Just as the brain loses functions it does not practice, it also gains strength with functions that are repeated. This phenomena is called neuroplasticity, and Dr. Charlotte Tomaino describes1 it as the brain building new neural networks for anything you do with repetition, explaining that when she was writing her most recent book, writing by hand as she normally did became cumbersome, so she took to typing, which was a rare task for her. At first, she had typos, and she was slowed down, but as she typed each letter over and over again, her errors were reduced, and she formed a pathway in her brain that told each finger where to go due to repetitive behaviors.
Good news – you can improve your brain
The good news that neuroplasticity brings us is that you can work to improve your brain, and to improve your daily tasks. Most people will not devote time to carving out a routine, but imagine two workers – one who writes four blog articles every day, and one who writes once per week – the first worker will be much faster at finding inspiration, producing content, formatting, and promoting than the person who does so once per week.

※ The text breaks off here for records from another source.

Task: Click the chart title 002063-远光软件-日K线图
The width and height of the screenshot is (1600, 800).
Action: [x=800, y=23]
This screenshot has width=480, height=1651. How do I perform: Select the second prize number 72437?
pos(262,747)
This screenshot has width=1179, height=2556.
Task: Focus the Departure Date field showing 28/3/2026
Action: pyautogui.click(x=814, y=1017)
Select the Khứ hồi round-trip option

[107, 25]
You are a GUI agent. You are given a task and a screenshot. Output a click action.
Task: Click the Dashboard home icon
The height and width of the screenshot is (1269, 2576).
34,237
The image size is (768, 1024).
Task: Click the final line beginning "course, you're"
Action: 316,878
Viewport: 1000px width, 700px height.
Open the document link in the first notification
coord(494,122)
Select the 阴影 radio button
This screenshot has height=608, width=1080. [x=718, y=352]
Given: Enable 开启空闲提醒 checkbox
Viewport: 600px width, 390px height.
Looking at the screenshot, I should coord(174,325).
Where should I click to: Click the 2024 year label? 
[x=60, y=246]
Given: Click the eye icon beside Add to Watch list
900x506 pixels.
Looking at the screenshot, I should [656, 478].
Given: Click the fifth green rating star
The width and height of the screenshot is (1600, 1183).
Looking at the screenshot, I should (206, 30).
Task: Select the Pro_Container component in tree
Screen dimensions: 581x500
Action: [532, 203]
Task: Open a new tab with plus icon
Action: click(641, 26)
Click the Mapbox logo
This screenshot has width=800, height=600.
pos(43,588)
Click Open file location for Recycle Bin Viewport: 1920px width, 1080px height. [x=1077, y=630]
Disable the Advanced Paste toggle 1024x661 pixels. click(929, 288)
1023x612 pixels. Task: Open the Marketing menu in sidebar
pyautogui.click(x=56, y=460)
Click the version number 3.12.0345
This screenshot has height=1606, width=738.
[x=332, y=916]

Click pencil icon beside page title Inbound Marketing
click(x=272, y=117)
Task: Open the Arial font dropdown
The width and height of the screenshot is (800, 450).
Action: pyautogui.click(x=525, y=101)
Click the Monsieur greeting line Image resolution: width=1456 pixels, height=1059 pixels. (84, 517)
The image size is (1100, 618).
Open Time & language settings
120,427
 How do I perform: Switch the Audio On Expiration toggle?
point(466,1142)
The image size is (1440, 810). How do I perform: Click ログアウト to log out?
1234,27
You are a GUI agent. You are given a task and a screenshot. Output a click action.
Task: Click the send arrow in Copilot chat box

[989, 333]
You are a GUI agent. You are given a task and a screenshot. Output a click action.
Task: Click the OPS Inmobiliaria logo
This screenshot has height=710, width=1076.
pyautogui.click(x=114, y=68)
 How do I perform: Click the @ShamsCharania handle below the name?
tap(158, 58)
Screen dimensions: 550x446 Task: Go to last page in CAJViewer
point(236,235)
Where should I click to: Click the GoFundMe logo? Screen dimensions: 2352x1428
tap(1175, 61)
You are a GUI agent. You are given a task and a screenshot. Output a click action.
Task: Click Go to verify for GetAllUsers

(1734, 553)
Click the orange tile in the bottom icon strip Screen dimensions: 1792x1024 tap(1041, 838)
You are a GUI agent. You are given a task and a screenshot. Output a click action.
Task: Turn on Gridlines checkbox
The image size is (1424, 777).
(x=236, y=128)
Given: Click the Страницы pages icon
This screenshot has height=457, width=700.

Imagine two more workers, one who makes it a point to make five cold calls every day, and the other gets around to five on the last day of every month. The first worker will have a much more polished pitch, be more confident, and have better recognition of buying signs. Again, imagine two professionals, one who does his own filing at the end of every day, and the other who does his filing at the beginning of each quarter. The first will more readily know where each file is and what it contains, while the other will likely struggle to tell you much about the location or contents of each.
Repetition is difficult, it takes devotion to any task, especially the menial, tedious tasks that professionals often see themselves as too important for. But if you can master the simple menial tasks with ease, and forge new pathways in your brain, your fluency in that task will be tenfold someone who is out of practice.
So, work on your brain – schedule calls for yourself on a regular basis, read your contracts frequently instead of relying on what you remember from the first time you read one, write more frequently, type every day, and repeat the tasks you wish to master, whether you like them or not. Doing so with the tasks you most abhor can cut down the amount of time you spend on them in the long run, so quit procrastinating, and get working on your brain’s neuroplasticity – you’ll shine brighter than your competitor for it, and you’ll never be slowed down by something as simple as slow typing.